# How soon will NPP



## Bullseye Forever (Mar 16, 2013)

kick in,and start working,i know it depends on diet,this will be my first trip with NPP just curious,will be pinning on M/W/F


----------



## SAD (Mar 16, 2013)

I'm running NPP right now, and have been for about 6 weeks.  Honestly, I didn't truly feel it kick until week 4, and I frontloaded.  I must say though, now that it's fully kicking, I'm loving it.  Strength is way up, fullness is way up, appetite is strong, just the right amount of bloat, and zero libido issues.  I'm cranky as fuck, all the time, but I was prepared for that side so it's not been too bad.  Enjoy your ride bro.

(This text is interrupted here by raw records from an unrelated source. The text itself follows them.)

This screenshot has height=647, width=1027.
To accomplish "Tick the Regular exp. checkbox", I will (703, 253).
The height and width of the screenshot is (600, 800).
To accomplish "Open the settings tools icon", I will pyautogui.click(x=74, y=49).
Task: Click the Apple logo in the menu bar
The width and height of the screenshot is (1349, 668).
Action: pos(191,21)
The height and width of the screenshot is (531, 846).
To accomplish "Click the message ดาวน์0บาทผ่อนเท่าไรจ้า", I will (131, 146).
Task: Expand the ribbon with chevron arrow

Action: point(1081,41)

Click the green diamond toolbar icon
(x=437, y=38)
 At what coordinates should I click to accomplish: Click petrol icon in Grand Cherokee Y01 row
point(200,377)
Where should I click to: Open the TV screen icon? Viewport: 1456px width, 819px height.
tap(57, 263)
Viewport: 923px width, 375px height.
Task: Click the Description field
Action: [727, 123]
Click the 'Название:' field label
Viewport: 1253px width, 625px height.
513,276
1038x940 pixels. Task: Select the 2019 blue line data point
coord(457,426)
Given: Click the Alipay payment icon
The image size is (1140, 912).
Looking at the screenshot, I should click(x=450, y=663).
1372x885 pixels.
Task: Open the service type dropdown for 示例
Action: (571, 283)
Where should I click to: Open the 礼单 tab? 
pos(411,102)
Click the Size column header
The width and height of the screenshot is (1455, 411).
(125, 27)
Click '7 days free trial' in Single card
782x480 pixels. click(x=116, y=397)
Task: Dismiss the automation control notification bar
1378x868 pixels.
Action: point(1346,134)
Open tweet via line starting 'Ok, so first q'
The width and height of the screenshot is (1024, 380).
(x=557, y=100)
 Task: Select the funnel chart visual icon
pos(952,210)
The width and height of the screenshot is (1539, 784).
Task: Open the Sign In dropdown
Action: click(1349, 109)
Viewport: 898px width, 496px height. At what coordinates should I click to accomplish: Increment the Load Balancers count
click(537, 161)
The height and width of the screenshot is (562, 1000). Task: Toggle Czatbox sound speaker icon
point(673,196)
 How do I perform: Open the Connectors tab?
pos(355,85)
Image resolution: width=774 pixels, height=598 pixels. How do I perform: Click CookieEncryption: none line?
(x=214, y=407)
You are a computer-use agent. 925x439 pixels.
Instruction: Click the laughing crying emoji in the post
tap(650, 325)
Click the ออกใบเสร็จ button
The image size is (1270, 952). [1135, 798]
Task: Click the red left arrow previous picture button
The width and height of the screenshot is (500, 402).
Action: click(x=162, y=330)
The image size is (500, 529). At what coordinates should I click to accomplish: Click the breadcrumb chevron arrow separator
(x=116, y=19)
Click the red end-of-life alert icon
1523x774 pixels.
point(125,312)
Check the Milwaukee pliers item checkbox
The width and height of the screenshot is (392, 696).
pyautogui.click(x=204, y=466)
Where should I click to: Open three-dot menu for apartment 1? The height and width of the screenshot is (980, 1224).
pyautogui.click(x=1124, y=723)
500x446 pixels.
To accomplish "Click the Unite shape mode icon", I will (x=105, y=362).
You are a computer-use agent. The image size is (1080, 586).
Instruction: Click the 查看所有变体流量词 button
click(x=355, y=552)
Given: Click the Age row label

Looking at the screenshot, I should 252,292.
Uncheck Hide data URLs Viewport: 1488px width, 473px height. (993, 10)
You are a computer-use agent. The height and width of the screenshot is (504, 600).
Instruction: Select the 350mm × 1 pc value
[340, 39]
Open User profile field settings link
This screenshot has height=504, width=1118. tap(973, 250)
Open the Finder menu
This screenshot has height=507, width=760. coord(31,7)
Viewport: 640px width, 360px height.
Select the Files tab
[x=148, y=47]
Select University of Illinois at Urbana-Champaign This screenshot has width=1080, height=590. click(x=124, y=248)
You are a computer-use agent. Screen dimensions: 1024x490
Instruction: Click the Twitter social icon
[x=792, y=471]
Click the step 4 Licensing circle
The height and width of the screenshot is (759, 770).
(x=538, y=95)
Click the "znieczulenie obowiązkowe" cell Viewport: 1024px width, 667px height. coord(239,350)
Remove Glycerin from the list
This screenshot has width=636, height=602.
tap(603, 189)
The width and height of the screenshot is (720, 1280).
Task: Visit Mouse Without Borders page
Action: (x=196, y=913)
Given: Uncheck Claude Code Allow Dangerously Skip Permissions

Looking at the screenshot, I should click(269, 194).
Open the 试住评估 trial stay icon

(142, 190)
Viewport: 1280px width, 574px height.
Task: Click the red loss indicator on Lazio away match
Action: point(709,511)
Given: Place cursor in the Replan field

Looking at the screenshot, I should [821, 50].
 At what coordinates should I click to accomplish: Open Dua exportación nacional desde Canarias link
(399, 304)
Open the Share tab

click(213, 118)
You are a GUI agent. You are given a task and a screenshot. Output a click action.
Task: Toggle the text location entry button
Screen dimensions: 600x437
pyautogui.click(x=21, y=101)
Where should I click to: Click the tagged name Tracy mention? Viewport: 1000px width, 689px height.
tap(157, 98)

By the way, I'm running 800mg/wk alongside 1.2g test.


----------



## SuperBane (Mar 17, 2013)

& how long before it clears compared to the long ester?

Damn Sad 2g's a week whoa buddy you HAVE to be a beast!


----------



## Bullseye Forever (Mar 17, 2013)

SAD said:


> I'm running NPP right now, and have been for about 6 weeks.  Honestly, I didn't truly feel it kick until week 4, and I frontloaded.  I must say though, now that it's fully kicking, I'm loving it.  Strength is way up, fullness is way up, appetite is strong, just the right amount of bloat, and zero libido issues.  I'm cranky as fuck, all the time, but I was prepared for that side so it's not been too bad.  Enjoy your ride bro.
> 
> By the way, I'm running 800mg/wk alongside 1.2g test.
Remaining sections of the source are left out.